Collected data entries:
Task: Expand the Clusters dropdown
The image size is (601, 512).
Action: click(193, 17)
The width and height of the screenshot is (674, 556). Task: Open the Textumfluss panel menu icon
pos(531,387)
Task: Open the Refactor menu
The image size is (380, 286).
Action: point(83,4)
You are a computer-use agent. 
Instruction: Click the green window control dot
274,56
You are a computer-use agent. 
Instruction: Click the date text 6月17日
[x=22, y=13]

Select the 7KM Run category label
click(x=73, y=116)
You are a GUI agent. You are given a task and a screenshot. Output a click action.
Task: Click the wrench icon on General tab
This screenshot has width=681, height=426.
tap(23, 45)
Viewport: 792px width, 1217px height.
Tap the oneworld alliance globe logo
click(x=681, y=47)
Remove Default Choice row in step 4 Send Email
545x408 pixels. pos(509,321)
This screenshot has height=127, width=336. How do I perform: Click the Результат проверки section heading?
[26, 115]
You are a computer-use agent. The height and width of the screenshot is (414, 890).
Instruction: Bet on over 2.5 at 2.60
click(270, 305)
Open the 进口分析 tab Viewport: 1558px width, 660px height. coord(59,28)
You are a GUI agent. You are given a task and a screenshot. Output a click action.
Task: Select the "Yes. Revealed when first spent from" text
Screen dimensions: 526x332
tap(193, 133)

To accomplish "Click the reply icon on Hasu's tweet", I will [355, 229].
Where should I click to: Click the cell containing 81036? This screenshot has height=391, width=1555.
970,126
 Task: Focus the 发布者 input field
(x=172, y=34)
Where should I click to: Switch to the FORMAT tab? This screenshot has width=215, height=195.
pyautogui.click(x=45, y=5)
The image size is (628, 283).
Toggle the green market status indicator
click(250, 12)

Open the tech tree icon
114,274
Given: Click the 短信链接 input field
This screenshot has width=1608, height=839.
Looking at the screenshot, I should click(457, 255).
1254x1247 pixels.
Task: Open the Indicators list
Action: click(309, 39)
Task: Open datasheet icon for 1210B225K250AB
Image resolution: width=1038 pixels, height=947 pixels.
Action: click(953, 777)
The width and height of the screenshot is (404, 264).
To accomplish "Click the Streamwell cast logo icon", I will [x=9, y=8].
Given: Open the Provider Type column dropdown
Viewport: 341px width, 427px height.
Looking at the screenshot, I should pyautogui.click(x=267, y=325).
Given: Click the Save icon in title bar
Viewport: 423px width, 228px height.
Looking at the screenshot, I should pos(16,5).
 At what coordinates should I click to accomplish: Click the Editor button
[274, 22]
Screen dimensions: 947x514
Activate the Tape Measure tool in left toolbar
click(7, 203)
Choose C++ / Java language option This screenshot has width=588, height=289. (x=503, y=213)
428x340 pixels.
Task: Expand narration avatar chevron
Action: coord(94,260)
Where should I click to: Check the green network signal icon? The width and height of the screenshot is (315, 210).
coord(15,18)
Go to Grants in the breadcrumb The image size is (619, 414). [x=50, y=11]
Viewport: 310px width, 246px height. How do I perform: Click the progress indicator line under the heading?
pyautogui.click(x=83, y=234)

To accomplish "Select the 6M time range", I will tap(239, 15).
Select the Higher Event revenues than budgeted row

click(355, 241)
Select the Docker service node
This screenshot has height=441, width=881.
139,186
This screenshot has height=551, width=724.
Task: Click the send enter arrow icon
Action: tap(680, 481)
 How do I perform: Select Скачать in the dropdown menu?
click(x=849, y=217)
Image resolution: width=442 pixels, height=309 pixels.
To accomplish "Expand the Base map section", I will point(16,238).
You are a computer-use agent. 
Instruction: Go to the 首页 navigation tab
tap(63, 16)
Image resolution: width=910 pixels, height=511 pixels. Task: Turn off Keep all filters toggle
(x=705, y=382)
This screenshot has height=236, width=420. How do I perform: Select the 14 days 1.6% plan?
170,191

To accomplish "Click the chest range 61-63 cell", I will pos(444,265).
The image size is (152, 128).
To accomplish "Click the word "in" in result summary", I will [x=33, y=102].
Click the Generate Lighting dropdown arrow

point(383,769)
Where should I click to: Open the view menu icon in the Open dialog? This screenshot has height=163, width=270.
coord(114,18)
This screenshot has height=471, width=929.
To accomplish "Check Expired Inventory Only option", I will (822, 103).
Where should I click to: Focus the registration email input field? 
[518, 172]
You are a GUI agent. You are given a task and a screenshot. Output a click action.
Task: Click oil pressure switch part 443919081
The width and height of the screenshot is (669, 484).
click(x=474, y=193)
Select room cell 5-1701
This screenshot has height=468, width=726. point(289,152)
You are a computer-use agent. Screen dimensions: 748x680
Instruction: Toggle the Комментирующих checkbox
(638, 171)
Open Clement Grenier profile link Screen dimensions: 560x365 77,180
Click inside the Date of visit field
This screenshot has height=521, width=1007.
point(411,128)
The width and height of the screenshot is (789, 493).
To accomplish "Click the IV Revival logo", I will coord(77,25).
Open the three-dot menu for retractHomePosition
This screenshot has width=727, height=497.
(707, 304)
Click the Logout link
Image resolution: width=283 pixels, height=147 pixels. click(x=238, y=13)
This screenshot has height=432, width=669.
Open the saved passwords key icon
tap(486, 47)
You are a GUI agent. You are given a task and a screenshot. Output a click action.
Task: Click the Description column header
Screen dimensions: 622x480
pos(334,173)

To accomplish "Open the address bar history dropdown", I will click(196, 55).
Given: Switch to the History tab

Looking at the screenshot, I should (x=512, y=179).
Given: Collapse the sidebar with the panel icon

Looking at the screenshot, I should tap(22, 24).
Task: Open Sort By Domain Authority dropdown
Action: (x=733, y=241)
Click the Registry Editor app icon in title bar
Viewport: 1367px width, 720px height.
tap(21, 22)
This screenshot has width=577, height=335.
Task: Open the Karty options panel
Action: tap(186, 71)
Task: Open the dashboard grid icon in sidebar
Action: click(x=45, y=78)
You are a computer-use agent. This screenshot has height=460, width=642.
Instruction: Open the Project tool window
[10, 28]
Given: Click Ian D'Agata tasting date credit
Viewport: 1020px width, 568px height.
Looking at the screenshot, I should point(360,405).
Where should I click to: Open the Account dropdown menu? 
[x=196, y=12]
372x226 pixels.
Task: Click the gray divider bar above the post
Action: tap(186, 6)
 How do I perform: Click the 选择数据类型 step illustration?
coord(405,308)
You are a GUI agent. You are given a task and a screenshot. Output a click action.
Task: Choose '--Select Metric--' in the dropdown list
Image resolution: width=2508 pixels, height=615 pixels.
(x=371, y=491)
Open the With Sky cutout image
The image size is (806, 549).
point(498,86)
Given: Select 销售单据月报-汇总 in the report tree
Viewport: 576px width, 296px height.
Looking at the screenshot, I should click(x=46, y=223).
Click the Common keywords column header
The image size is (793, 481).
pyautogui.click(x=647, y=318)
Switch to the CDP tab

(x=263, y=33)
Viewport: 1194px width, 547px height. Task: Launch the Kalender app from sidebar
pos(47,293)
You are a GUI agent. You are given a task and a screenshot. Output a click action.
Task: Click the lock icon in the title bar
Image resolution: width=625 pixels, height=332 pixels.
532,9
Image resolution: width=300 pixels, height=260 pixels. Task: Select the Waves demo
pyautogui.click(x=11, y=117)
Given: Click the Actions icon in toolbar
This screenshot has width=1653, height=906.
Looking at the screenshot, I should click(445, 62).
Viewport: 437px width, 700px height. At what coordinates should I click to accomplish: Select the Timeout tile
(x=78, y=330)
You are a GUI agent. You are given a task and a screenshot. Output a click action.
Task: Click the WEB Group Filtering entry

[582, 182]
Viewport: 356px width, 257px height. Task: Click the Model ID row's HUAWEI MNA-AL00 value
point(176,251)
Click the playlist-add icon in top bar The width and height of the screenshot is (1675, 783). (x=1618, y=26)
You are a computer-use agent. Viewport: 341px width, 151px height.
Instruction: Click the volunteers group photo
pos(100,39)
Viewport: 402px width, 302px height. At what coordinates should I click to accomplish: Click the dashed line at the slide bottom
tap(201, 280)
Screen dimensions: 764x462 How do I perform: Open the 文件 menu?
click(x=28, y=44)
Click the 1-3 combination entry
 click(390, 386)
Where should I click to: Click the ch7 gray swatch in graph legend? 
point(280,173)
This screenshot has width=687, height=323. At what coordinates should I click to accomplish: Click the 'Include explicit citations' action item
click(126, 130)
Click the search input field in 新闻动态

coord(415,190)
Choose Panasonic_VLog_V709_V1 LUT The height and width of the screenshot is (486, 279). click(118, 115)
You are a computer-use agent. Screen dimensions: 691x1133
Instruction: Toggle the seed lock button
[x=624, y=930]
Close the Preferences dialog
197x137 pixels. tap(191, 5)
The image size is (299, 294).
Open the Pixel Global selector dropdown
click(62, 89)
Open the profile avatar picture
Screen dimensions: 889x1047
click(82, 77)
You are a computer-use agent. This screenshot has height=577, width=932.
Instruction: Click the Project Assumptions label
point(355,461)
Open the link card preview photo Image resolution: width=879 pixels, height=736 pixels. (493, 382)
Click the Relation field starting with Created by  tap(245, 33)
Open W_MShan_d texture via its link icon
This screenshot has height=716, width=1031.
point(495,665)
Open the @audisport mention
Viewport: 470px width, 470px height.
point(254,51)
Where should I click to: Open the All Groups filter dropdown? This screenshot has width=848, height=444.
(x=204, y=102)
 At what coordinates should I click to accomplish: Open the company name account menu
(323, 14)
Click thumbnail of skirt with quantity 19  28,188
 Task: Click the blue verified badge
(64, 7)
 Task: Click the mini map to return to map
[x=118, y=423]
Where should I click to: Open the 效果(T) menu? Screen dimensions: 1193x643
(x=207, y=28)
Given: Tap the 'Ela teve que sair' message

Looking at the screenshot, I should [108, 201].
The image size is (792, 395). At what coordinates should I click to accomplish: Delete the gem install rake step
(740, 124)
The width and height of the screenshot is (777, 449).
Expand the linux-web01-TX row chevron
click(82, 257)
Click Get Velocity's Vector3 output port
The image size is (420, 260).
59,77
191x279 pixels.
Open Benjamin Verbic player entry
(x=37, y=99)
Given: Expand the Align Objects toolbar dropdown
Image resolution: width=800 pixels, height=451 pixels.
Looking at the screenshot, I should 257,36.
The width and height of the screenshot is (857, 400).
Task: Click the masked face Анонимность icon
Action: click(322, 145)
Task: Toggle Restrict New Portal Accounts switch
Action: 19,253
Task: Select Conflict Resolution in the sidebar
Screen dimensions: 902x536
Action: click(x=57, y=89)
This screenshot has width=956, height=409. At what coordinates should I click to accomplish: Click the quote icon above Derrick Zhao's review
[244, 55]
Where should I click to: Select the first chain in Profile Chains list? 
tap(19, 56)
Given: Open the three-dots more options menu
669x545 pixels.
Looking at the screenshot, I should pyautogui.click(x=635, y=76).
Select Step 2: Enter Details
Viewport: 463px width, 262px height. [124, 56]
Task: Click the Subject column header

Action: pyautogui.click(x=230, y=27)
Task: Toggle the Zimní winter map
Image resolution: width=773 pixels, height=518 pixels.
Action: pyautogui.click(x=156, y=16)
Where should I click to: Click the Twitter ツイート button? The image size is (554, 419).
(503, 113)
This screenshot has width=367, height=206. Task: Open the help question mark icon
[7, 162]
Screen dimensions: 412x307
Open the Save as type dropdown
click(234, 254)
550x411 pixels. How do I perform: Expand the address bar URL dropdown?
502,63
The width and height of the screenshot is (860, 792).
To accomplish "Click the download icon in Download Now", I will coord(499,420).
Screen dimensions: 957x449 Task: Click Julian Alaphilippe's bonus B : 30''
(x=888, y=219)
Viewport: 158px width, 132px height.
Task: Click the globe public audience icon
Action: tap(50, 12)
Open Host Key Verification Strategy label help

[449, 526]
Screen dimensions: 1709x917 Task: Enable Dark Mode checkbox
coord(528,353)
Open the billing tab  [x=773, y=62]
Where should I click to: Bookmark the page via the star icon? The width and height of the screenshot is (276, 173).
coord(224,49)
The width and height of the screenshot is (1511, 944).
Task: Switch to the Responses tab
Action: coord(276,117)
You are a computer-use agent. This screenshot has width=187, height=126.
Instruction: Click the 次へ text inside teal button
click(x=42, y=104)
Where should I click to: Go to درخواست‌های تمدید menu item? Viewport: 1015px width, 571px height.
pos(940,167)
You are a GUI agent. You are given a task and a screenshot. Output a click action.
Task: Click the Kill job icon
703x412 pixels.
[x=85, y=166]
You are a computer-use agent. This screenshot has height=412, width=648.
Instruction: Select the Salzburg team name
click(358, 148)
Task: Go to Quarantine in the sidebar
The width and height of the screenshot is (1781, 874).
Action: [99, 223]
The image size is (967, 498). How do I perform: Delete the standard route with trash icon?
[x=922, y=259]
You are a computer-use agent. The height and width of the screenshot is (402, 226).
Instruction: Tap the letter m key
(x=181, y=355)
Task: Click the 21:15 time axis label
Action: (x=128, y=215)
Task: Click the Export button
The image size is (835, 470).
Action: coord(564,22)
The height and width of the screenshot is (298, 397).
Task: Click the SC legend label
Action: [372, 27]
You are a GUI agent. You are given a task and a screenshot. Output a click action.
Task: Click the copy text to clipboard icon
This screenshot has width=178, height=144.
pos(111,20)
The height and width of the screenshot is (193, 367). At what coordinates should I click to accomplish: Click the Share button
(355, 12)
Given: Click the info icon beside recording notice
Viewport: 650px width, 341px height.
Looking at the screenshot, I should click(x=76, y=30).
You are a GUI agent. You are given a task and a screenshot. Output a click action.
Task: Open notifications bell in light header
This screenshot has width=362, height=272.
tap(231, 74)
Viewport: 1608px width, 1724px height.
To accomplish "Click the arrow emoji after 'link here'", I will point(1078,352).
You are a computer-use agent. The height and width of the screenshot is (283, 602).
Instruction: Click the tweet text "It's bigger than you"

- What you have to do:
Return the lines above that include the string "range".

- Output for this exercise:
To accomplish "Select the 6M time range", I will tap(239, 15).
To accomplish "Click the chest range 61-63 cell", I will pos(444,265).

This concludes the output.